I loved shooting, cutting video, and like I always have, writing. It made perfect sense. I could see me writing scripts for television shows and movies. But then I got engaged, and decided after graduation that I wanted to stay in Massachusetts. So as a recent graduate of communication, I looked for jobs in broadcast news, which had and still have, appallingly low salaries. And when I say low, I mean my semester at Worcester State, including room, board and all the works actually totaled to a higher number than a year's salary at one station I'd reached out to. Getting my face out there wasn't worth it at that point.
So, I hustled.
I continued to waitress, as I had since I was 16. I also served as a substitute teacher and teacher's aid; first at Chandler Magnet in Worcester, and then at my former high school in Sturbridge, Tantasqua Regional. Between a busy schedule, a fiancé that preferred I be home when he was home, and an admitted lack of confidence, I forgot about my dream like the killer pair of shoes that I bought and hid in the back of my closet that I recently found.

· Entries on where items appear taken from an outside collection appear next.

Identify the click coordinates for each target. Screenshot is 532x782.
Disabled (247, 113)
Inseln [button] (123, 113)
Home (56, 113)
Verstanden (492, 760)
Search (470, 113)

The hustle and having grown up in a hair salon actually taught me a lot about more about communication than I think any formal schooling ever has. Don't get me wrong, I love school and would probably be chipping away at another degree if it fell in line with my finances and time, but it's true. As a shampoo girl in my mother's salon, watching her and my three aunts, Auntie Terry, Auntie Gail and Auntie Bev, communicate with people as they styled hair set a foundation in my grasp of verbal skills and emotional sensory that is truly second to none. Then, stepping into my role as a waitress, I learned how to communicate with all kinds of people. Before I knew it, I had a host of regulars that would come in and ask for me. Restaurant life isn't for everyone, but man, I have gotten to know people on entirely different levels because of serving. It was my constant communication that actually landed me my first job in print news. I still remember it. Brenda Earnest, a kindergarten teacher at Burgess Elementary School, used to come into the restaurant I worked at, at least three times a week and sit at Table 23. Single Big Beef burger, hold everything, no bun, french fries and a Diet Coke. Just as most of the servers knew Brenda's order, she knew most of us. Whenever I waited on her, we'd sit and chat, and I would tell her about gigs and what I'd hope to do beyond running requested items to customers. One day, Brenda came in and handed me a newspaper that had an ad seeking a photojournalist.

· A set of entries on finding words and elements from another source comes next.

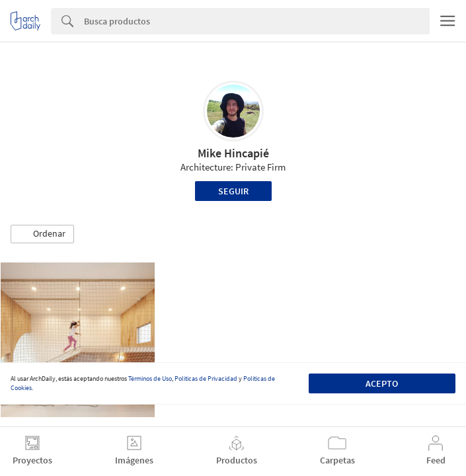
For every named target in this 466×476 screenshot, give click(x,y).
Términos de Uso (150, 378)
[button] (42, 234)
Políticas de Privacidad (206, 378)
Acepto (381, 383)
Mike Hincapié (233, 153)
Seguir (233, 191)
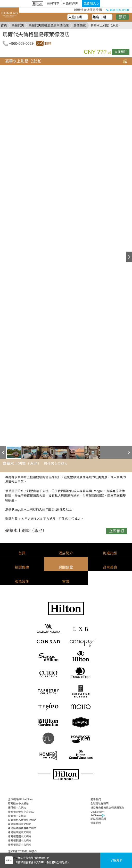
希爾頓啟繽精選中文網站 (22, 828)
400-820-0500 (117, 10)
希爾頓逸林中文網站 (20, 824)
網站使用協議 (98, 819)
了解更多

"You should do this," she said. "You're a great photographer."
At the time, my resume reel only included more broadcast news and this wonderful news piece of me in a sweater dress on a treadmill. The only photos I had on hand were black-and-white prints. I gave it a shot anyways and scanned my images and copied them to a CD. The editor I submitted them to said he was pleased, but wondered if I could produce anything digitally.
I had never worked with a digital camera before, but working in black-and-white film, in manual mode, I figured I should be able to make the transition. I bought my first digital camera and was hired as a freelancer photojournalist. After the company found out I could write, they had me doing that as well.

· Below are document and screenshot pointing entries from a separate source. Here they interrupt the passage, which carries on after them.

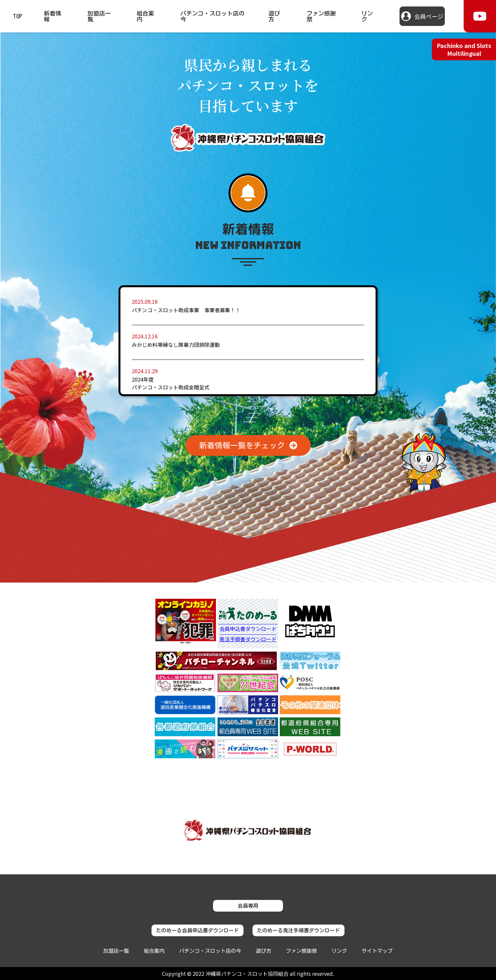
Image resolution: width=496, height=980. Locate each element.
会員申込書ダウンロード (248, 629)
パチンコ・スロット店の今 (212, 16)
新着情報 (52, 16)
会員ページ (428, 16)
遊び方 (274, 16)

Fast forward 10 years, I'm now an award-winning reporter and photojournalist that has penned and captured the stories of hundreds of people. But like when I first started, I have still been hustling as a news editor, as a freelance reporter and as a waitress, up until the global pandemic swallowed up, at least temporarily, those jobs.
In the meantime, I've spent a lot of time wandering around my apartment in the hills of the Berkshires, occasionally crying at movies I've seen a million times, laughing at my own jokes, painting, cooking and digging in the dirt. All the while, I find myself remembering the dream of writing a script for a movie or television show that I had stuffed in the back of my closet.
I'm not an actor looking to be cast into a role. I'm an unemployed writer that's taken this quarantine time to find herself again. And where I find myself the happiest is in sharing stories of my constant shenanigans and ridiculous heartbreaks, and sharing my words. Some day, I would like to write alongside you, because I think the way you write has a significant impact on this world.